I have a Pro Performer from the mid to late 80's that I got as a Christmas gift and it has been painted, parts removed/ lost etc. I was considering stripping the whole thing back down and making a play bike out of it. Is this valuable model if restored to original condition, or would I be better off to load it up with newer components and just ride the doo-doo out of it. Also,  if it is  worth restoring where would I look to find replacement parts?


----------



## tailwhip2decade (Jun 29, 2009)

*sure*

im sure a big GT fan would think it was worth a lot o' money if in good shape.
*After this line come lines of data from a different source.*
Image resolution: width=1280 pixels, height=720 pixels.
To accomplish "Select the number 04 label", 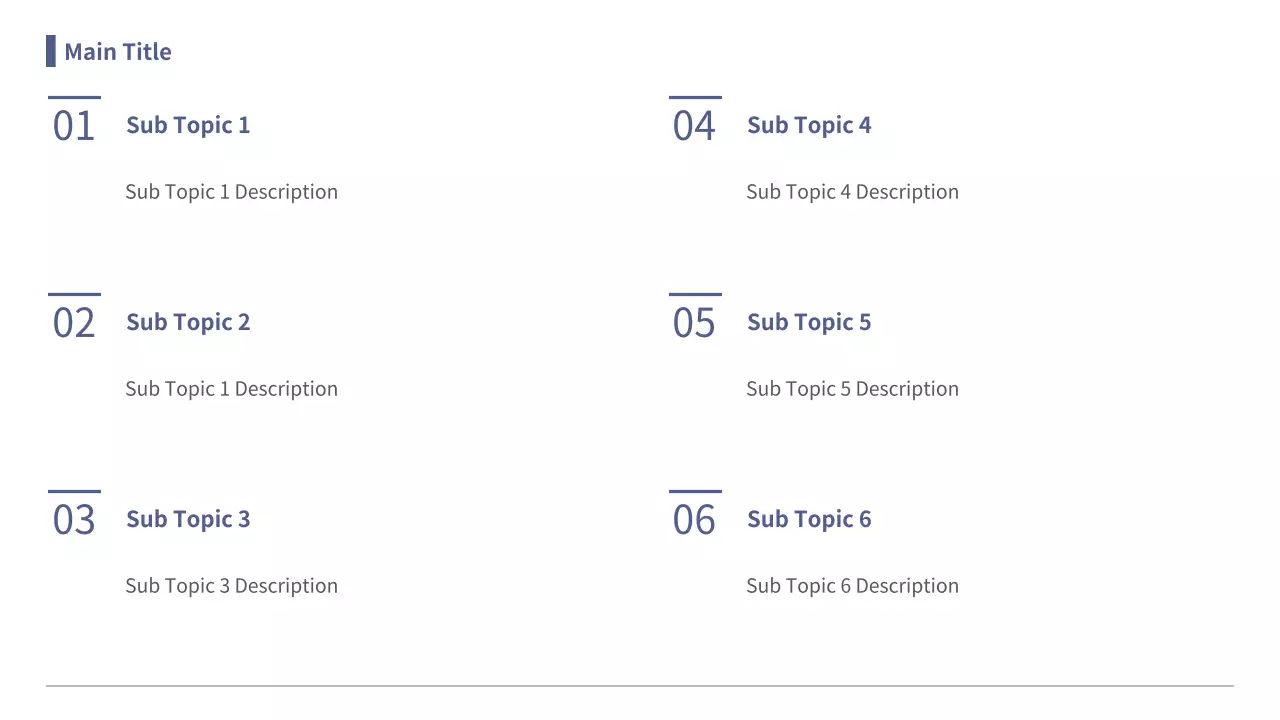I will pos(694,126).
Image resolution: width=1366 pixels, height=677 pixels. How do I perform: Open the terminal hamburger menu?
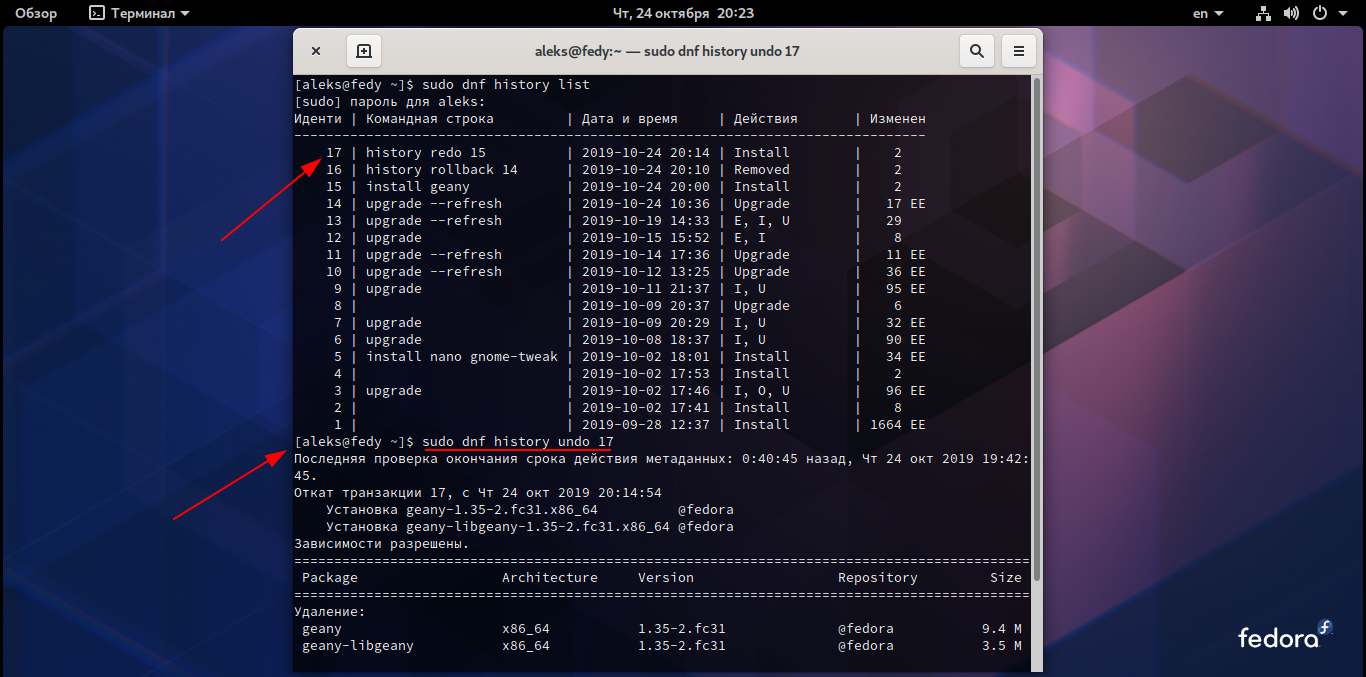pos(1018,50)
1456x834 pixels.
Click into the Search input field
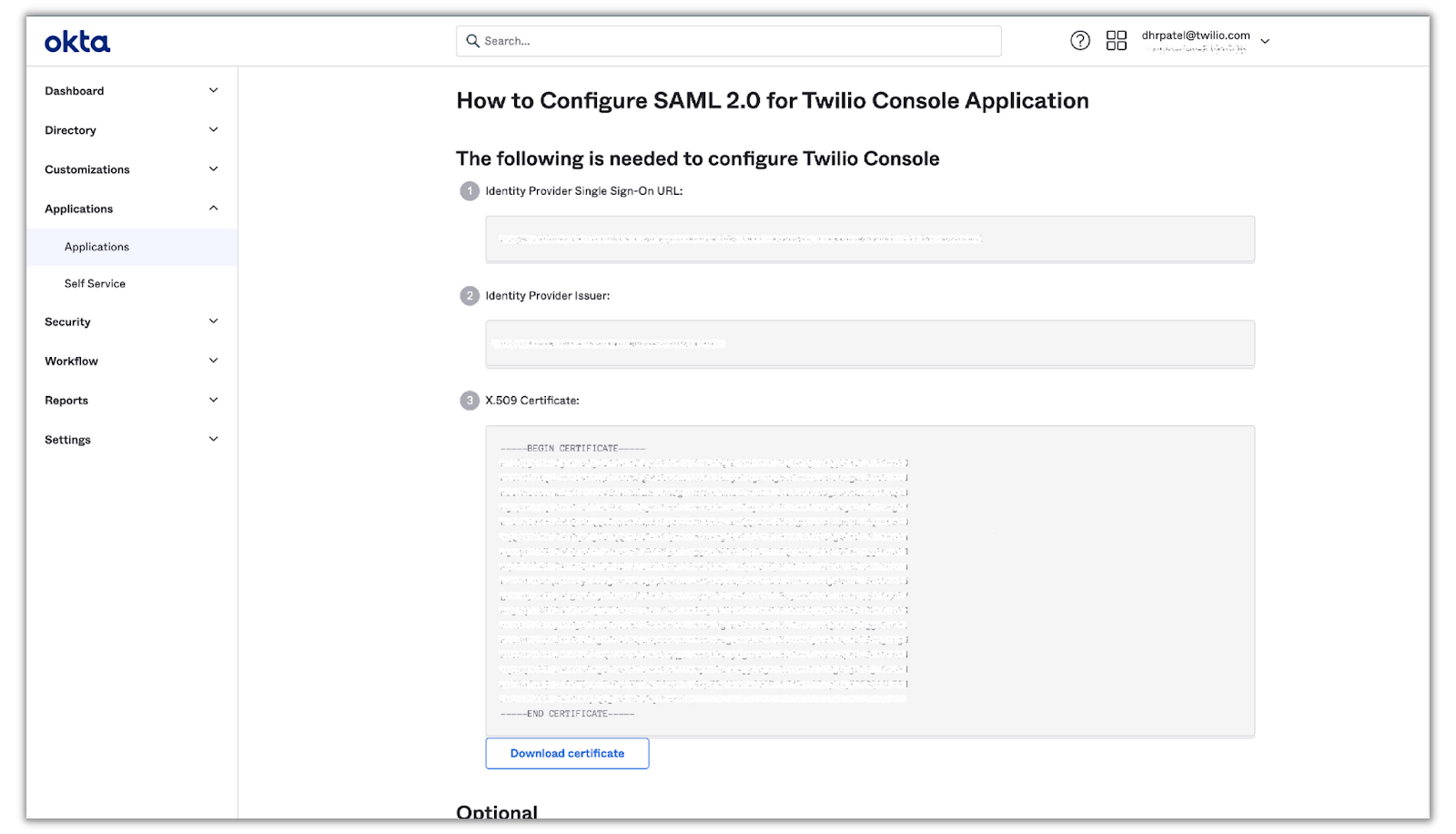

those bikes were the tits back in tha day. i always wanted one. purple pro performer. go figure.  i got martin aparijo's autograph once, when he was ridin' one of these in white!


----------



## Pure Bikes (Jul 3, 2009)

*GT pro performer*

Post pics. It could be valuable or not depending.


----------



## militarymonark (Jul 3, 2009)

i had the purple one but my dad threw it away i was so pissed. he thought I didn't like bmx bikes because I started getting into classics. Ever since i could ride i wanted one of those gts but I guess i had my short time with it. I hope someone pulled it out of the trash because it would be a shame for it to be lost forever.


----------